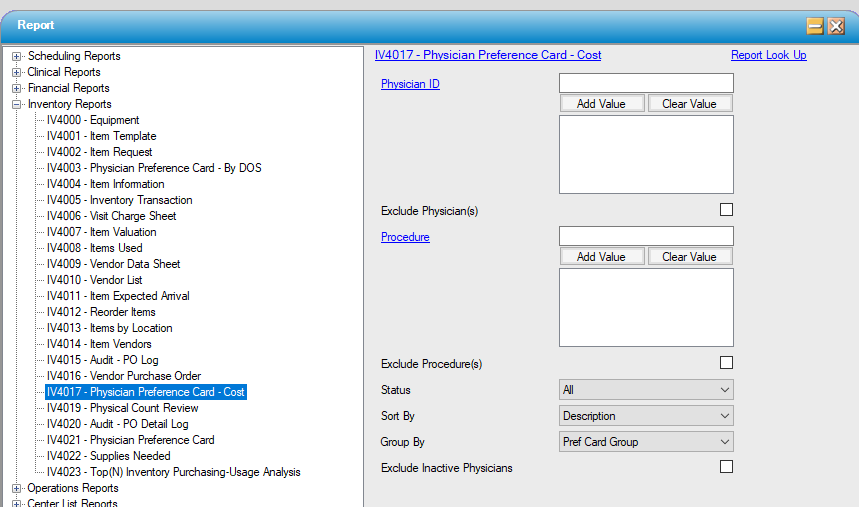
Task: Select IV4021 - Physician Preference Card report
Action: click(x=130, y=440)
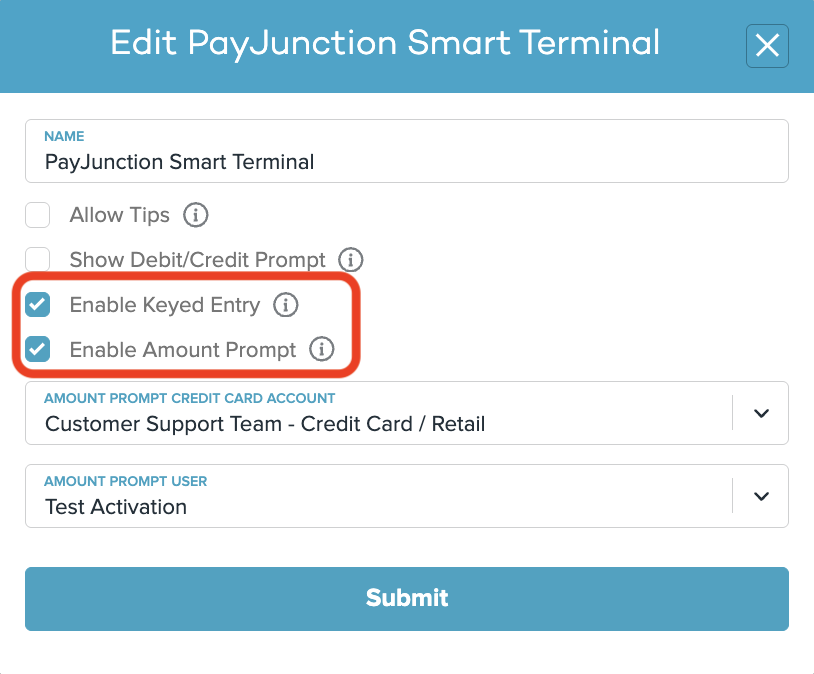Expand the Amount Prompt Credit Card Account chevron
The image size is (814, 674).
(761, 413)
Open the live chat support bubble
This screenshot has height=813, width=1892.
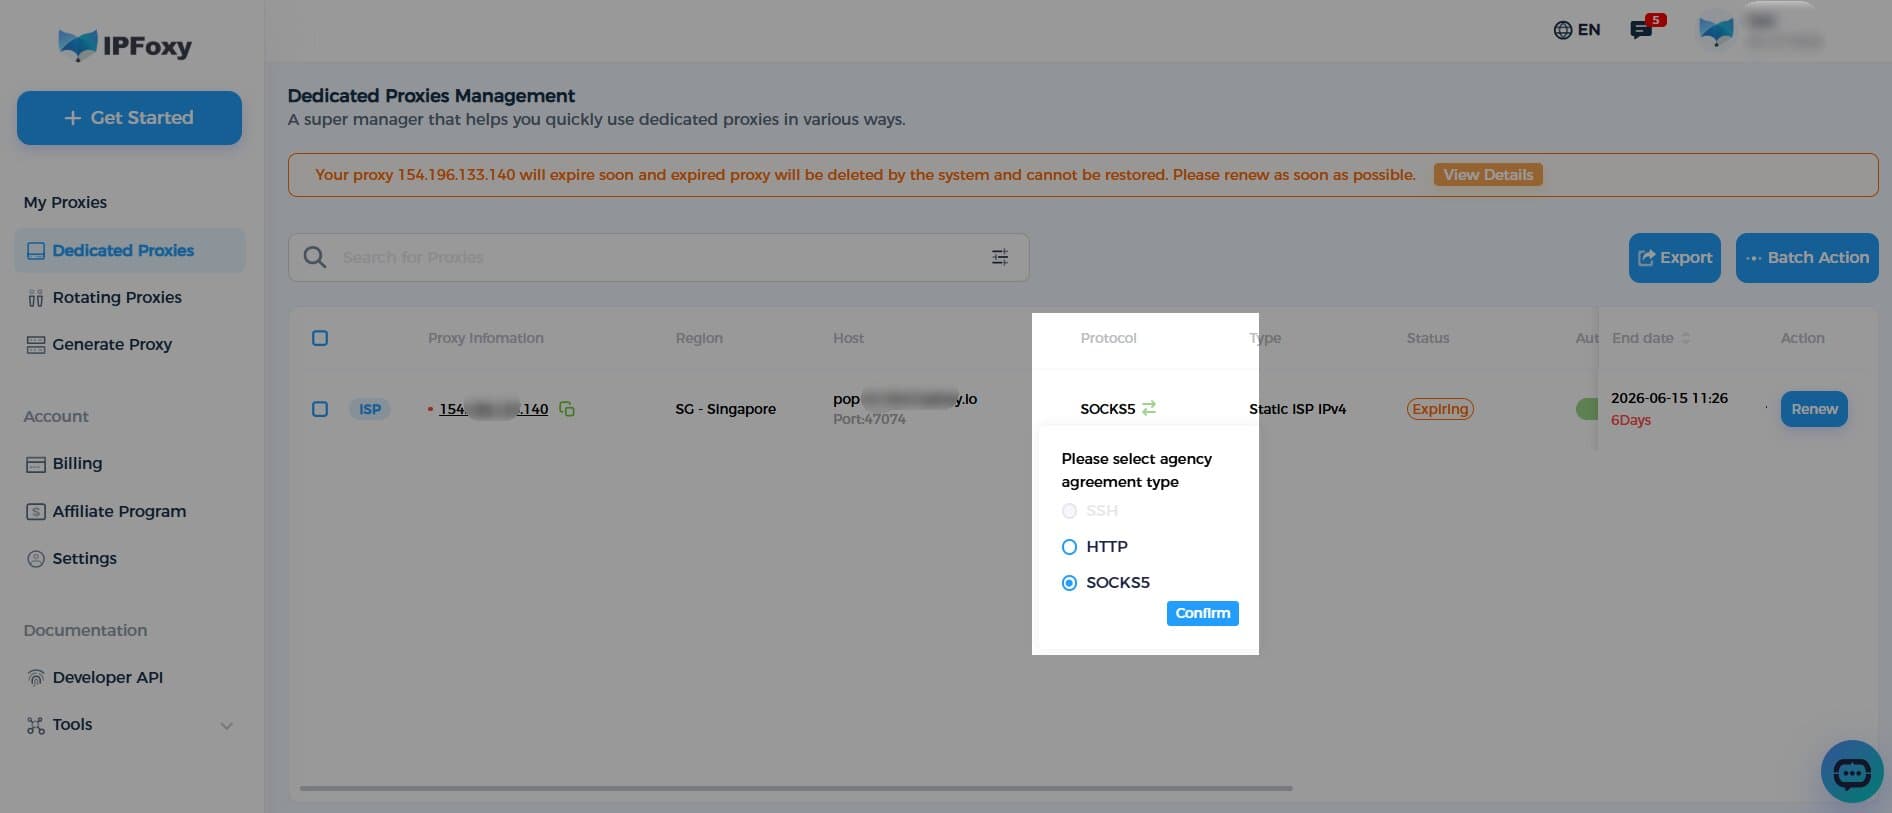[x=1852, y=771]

════

→ **Activity**
Beginning with the line that contains "Open the live chat support bubble", print exactly every line through the end of the records, both included. Omit the pictures.

→ **Reply to the exercise**
Open the live chat support bubble
This screenshot has height=813, width=1892.
[x=1852, y=771]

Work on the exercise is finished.